In the given case, it is considered that a patient is having sore throat and also has an infection (bacterial). The patient is required to undergo a therapy (antibiotic). The threshold of the treatment is 0.4 and the estimated infection's (bacterial) probability is 0.8.
A test is present to check for this bacterial infection which has a TPR (true-positive rate) is 0.75 and a TNR (true-negative rate) is 0.85. This means, that out of 100 patients, 75 patients having sore throat would have bacterial infection. Out of 100 patients, 85 patients with sore throat would not have the bacterial infection.
These numbers seem confusing, since the number of patients who are likely not to have a bacterial infection would still have a sore throat. This number is higher than that of the patients who actually have a bacterial infection along with sore throat.
So, it is advisable to conduct the test for bacterial infection to be sure whether the patient with the sore throat in question actually has the bacterial infection or not. This would clear the doubt of occurrence of infection.
It is likely that the patient would have bacterial infection because the threshold probability of acquiring the infection is 0.4. But, the estimated probability of the infection is 0.8. It is therefore, greater than the threshold probability.
At the same time, the TNR is greater than TPR. Thus, to be double sure about the infectivity of the patient, the test must be carried on the patient to understand whether an antibiotic therapy is to be administered to cure the patient of sore throat.
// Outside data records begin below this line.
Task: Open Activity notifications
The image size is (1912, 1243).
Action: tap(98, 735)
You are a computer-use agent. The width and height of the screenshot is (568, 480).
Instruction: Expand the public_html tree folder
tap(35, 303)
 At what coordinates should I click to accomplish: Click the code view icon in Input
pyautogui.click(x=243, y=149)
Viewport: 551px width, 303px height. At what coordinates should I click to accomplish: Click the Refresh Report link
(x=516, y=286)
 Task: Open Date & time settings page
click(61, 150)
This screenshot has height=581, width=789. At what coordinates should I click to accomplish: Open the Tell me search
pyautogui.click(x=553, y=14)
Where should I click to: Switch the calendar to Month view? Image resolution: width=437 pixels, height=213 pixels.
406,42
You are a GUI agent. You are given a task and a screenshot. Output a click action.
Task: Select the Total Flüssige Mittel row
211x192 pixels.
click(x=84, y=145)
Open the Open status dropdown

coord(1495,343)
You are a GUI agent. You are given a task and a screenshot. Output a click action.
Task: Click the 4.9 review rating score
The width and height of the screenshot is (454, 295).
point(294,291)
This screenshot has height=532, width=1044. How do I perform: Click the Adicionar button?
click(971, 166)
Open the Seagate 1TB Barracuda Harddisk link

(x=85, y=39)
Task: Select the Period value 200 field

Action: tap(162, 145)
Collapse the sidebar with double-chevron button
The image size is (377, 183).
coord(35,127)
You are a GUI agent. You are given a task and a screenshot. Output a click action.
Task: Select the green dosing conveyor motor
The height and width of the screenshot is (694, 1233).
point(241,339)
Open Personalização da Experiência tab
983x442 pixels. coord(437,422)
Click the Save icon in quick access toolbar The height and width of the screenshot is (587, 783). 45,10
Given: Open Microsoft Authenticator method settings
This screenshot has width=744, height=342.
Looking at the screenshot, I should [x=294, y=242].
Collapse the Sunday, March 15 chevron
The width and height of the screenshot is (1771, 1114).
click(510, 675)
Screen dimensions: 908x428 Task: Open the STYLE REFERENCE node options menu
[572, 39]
However, if the test involved is very expensive, then a trade-off could be done where antibiotic therapy could be given to the patient. It is to be given for a very short term to see the effects of the drugs. However, if the patient does not get rid of the sore throat after the antibiotics have been administered, then it is advisable to carry out the test anyhow.
2
What are the three kinds of bias that can influence measurement of test performance? Explain what each one is, and state how you would adjust the post-test probability to compensate for each.
The bias, which influences the measurement of a test performance, is of three kinds; namely, test referral bias, spectrum bias as well as test interpretation bias. Spectrum bias is seen when individuals with advanced disease and healthy volunteers are included in the population under study. It usually occurs in the beginning when the test is being developed.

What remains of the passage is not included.